#### Source
Petite Maman makes the arthouse film accessible to everyone

Petite Maman.
(Image credit: Illustrated | NEON, iStock)

If watching this year's Academy Awards ceremony felt like lying awake on a surgical table, then watching commentary on the ceremony felt an awful lot like waking up in a bathtub with nephrectomy stitches. Jimmy Kimmel lamented that not a single one of the Best Picture nominees was Spider-Man: No Way Home; Trevor Noah equated watching those very same nominees with the practice of healthy eating; and Saturday Night Live aired the admittedly amusing music video "Short-Ass Movies," where Pete Davidson, Chris Redd, Gunna, and Simon Rex rap the praises of films that clock in at 100 minutes or less, with John Cherry's work given especially high marks.
########
#### Dataset section
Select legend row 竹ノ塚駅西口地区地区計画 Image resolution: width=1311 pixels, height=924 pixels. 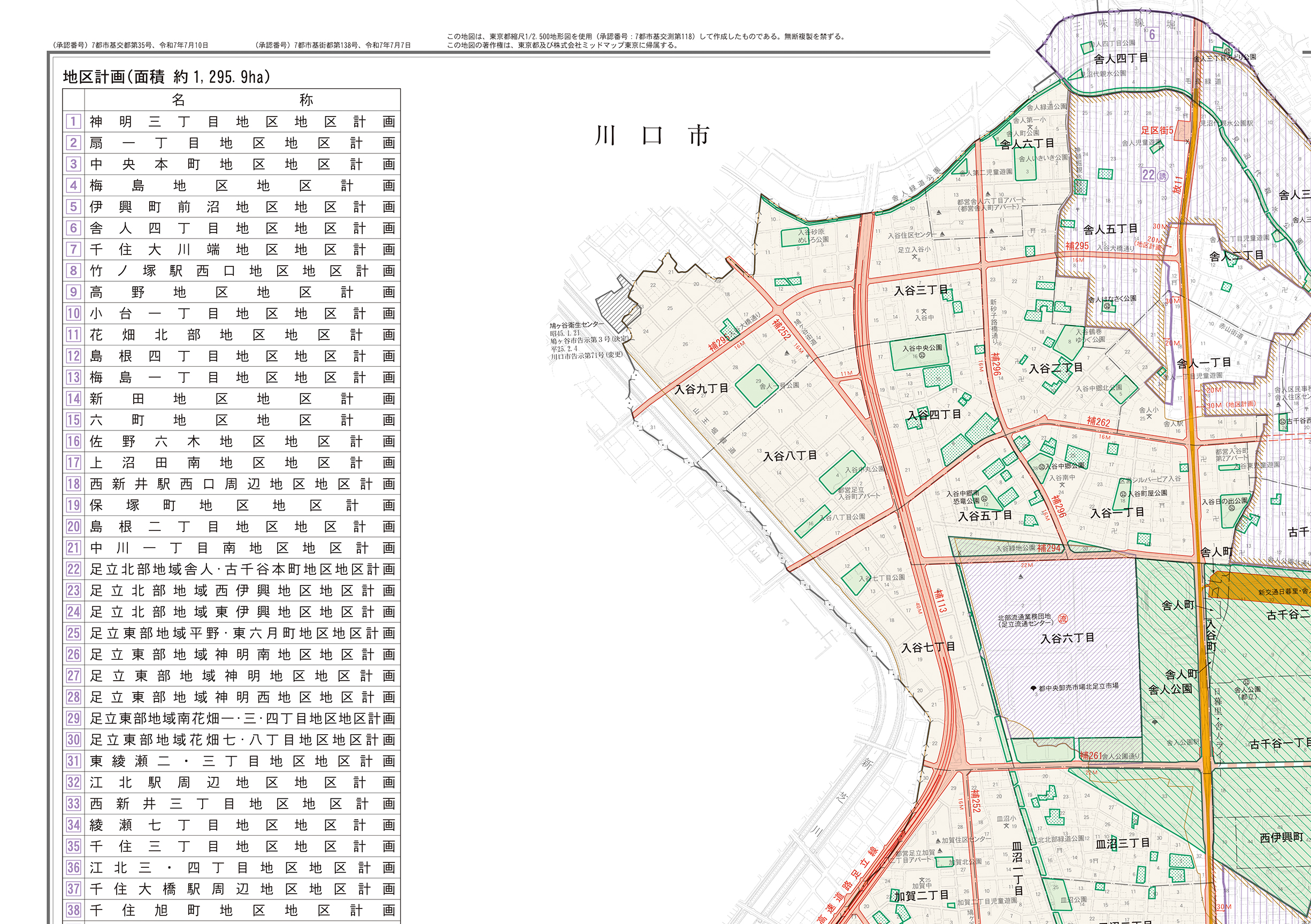click(x=242, y=271)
########
- Things to do -
(a) In the Petite Maman article, condense the paragraph that begins "If watching this year's Academy Awards ceremony" into a short list while keeping its main facts.
(b) Resume the Petite Maman article from its last sentence.

- Results for each task -
(a)
- Watching this year's Academy Awards was painful, and the commentary afterward felt even worse.
- Jimmy Kimmel complained that Spider-Man: No Way Home was not among the Best Picture nominees.
- Trevor Noah compared watching those nominees to eating healthily.
- Saturday Night Live aired the music video "Short-Ass Movies." In it, Pete Davidson, Chris Redd, Gunna, and Simon Rex praise films of 100 minutes or less and give John Cherry's work especially high marks.

(b)
Grant that the SNL skit didn't target the Oscars specifically; forget that this year's Best Picture category featured a satire for the "fake news" era of dimwitted American politics (Don't Look Up), a mega-budget sci-fi space opera (Dune), a slick, macabre neo-noir (Nightmare Alley), a hagiographical biopic (King Richard), a 1970s-set coming of age comedy (Licorice Pizza), a crowd pleasing tear jerker (CODA), and a new adaptation of one of the all-time great stage musicals from one of the all-time great filmmakers (West Side Story), among others. Kvetching (partly in jest) about running times, and about arthouse cinema (not at all in jest) either as homework or a necessary but pleasureless prerequisite for salubrity, is sending a clear message: Movies that focus on weighty subjects (performative and sadistic machismo, processing grief), that stretch out over 2 hours or more, and that are produced and take place in other countries and so call for subtitles, are a drag.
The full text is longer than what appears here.